The use of renewable electricity introduced directly into battery electric vehicles is a more efficient and ecological option in road transport than synthetic hydrocarbons derived from hydrogen (electrofuels, e-fuels, e-fuels or synthetic fuels).

The data shows that if renewable electricity (such as wind or solar) is used and inserted directly into a car battery, a total energy efficiency of 77% is obtained, that is, 77% of the initial energy is what spins the wheels. In the case of e-fuels, it is only 20% for electro-diesel and 16% for electro-gasoline.

The use of e-fuels in road transport “would be an aberration from the point of view of energy efficiency”.

This is indicated by a study by the organizations Climate Strategy, Ecodes, Ecologistas en Acción, Fundación Renovables, SEO/BirdLife and Transport

The document thus seeks to respond to the uncertainty generated by the promoters of e-fuels among citizens regarding their supposed advantages in dealing with the decarbonization of road transport

The study indicates that moving a road vehicle (car, van, bus, truck) using green hydrogen in a fuel cell or through electrofuels is, respectively, about 2.5 times, in the first case, and between 3.5 times to 5 times, in the second, more energetically expensive than the direct use of renewable electricity in battery vehicles.

For these organizations, the decarbonization of transport through renewable electricity is a major challenge.

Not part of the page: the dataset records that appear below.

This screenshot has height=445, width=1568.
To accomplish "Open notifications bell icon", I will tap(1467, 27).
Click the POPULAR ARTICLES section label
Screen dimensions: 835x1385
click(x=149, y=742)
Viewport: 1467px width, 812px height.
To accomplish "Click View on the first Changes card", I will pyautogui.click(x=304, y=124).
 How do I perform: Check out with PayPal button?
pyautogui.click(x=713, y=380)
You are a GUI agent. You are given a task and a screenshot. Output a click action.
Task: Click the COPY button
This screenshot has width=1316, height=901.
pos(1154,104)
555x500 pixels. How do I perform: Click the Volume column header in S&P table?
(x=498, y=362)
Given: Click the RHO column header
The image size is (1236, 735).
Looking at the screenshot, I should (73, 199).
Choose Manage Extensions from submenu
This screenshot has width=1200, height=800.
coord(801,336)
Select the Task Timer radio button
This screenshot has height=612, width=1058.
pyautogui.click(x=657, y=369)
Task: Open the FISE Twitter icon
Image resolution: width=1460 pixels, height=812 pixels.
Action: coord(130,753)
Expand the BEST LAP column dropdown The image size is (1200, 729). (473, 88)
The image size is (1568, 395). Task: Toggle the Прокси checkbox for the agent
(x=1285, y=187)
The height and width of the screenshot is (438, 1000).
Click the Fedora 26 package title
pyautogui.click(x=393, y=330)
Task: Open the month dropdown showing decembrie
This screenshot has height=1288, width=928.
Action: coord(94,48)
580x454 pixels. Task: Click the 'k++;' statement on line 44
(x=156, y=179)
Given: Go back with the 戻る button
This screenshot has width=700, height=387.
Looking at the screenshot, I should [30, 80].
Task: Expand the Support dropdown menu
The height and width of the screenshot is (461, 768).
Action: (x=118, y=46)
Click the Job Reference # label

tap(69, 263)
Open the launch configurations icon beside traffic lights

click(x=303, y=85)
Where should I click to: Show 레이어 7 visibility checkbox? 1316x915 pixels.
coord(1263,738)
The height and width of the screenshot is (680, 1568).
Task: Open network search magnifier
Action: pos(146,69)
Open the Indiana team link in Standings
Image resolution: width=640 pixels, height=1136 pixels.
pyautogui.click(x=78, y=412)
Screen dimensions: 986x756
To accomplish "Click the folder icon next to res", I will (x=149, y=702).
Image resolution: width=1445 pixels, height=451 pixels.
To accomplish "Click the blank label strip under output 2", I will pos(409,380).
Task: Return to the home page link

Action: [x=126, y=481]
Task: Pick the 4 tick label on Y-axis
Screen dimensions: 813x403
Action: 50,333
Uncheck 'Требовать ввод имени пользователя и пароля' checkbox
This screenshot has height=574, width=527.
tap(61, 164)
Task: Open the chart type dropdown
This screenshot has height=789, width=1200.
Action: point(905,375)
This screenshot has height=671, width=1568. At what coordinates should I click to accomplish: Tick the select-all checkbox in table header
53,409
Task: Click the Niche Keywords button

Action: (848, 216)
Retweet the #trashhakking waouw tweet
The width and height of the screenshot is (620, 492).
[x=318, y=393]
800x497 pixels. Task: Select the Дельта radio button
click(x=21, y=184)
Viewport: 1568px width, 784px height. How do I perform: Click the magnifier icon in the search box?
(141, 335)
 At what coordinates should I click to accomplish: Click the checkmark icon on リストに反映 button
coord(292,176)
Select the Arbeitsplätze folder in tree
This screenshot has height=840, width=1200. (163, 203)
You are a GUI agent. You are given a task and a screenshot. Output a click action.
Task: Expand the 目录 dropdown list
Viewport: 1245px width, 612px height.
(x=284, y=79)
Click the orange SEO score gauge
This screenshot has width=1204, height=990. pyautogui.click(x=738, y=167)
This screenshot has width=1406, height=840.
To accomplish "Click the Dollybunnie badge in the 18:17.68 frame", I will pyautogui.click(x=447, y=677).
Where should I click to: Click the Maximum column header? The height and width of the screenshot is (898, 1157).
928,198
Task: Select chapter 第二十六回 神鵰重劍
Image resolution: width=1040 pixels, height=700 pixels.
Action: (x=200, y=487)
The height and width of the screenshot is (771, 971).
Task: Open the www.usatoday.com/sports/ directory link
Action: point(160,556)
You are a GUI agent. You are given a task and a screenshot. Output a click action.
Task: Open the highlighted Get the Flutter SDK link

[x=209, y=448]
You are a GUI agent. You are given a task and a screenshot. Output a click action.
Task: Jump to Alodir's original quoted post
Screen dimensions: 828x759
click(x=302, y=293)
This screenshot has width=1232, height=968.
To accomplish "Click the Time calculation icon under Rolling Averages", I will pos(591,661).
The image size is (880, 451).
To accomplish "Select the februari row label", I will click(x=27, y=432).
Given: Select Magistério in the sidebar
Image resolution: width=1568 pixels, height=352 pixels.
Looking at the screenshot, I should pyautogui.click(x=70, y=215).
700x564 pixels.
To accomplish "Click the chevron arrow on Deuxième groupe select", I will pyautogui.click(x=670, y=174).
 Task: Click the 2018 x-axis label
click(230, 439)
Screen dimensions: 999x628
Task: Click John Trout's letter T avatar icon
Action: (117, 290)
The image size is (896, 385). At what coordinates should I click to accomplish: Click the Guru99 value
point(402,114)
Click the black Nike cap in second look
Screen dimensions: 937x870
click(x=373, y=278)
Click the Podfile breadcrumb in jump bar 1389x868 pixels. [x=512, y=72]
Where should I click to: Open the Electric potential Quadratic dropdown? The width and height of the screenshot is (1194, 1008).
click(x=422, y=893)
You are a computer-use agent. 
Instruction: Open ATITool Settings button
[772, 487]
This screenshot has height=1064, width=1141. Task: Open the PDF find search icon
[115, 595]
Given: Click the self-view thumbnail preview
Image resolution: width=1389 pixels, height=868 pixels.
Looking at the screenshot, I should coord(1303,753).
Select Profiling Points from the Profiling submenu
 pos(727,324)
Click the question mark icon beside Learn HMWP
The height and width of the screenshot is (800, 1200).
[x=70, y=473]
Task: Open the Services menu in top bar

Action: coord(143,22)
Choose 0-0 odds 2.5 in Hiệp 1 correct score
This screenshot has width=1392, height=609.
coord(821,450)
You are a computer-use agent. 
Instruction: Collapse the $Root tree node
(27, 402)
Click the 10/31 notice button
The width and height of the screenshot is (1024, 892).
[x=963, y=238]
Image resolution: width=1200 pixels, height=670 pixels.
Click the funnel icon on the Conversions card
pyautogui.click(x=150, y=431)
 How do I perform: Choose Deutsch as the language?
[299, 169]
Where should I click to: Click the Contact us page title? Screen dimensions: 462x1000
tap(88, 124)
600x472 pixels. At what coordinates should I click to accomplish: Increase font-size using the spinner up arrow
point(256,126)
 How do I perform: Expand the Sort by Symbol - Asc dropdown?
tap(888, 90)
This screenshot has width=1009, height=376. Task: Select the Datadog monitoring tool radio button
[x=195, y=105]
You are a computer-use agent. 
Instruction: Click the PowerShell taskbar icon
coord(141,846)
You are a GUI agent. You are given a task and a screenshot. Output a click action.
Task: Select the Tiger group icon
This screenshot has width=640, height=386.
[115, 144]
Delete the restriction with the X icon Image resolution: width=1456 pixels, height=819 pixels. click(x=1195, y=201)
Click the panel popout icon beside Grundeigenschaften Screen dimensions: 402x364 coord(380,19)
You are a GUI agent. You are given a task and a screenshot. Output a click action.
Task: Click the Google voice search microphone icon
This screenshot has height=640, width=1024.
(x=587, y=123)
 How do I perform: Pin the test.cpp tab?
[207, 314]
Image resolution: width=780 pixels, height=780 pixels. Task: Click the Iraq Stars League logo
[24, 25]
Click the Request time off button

Therefore, “there is no margin to use renewable electricity in an inefficient way.” Allowing the use of e-fuels in road transport, when there are much more efficient technical alternatives such as the direct use of electricity (battery electric vehicles), entails a huge energy penalty and risks derailing the entire effort to decarbonization”.

If the use of green hydrogen or e-fuels for road transport were promoted, a large amount of additional renewable electricity would have to be generated to produce them, “which would require the installation of a significant number of extra renewable energy plants.” , with the consequent impact on the territory and potentially on biodiversity”.

Renewable electrofuels (also called e-fuels, e-fuels, synthetic fuels or synthetic hydrocarbons) and hydrogen itself make up the RFNBO (acronym for “Renewable Fuels of Non-Biological Origin”) are renewable liquid and gaseous fuels whose energy content does not comes from biological sources.

These organizations consider it “false” that the use of e-gasoline or e-diesel in vehicles is climate neutral. “Its use in a combustion engine produces two of the most powerful greenhouse gases: methane (CH4) and nitrous oxide (N2O)” they indicate.

If all new petrol and diesel cars sold in 2020 were to run on e-petrol or e-diesel, the additional CO2-eq emissions (from methane and nitrous oxides) would be equivalent to about 50,000 more fossil cars on the road of the EU in just one year, they add.

They also conclude that cars powered by e-fuels emit as much nitrogen oxides (NOx) as engines that burn fossil fuels. NOx is a toxic substance responsible for poor air quality in our cities. In addition, “the use of e-fuels increases toxic carbon monoxide emissions, which is also harmful to our health.”

His third argument is that “e-fuel production is expensive” and that “therefore, they will be sold at a high price”. In fact, they say, even with an optimistic approach, a driver with a synthetic gasoline car in 2030 would spend 10,000 euros more than one with a battery-electric car over 5 years. “An unapproachable price difference for the majority of Europeans.”

E-fuels could not power even the 2% of the cars in circulation forecast for 2035. Indeed, the industry’s own analysis shows that the volume of electric fuels that is expected to be available in 2035 would only serve to power five million cars from the estimated 287 million park in the EU. Not even the industry trusts e-fuels as a viable alternative to fossil fuels.

On the other hand, the availability of e-fuels is practically non-existent. “They are not a market-ready solution, no. There are no cars running on e-fuels on our streets beyond testing, so they don’t exist as an alternative today”, he concludes.

Transport in Spain is the sector with the greatest weight in gas emissions (29.6% of the total) and, within this, road transport accounts for 27.8% of total emissions, according to the ” National inventory of greenhouse gas emissions: series 1990-2021”, of March 2023, from the Ministry for the Ecological Transition.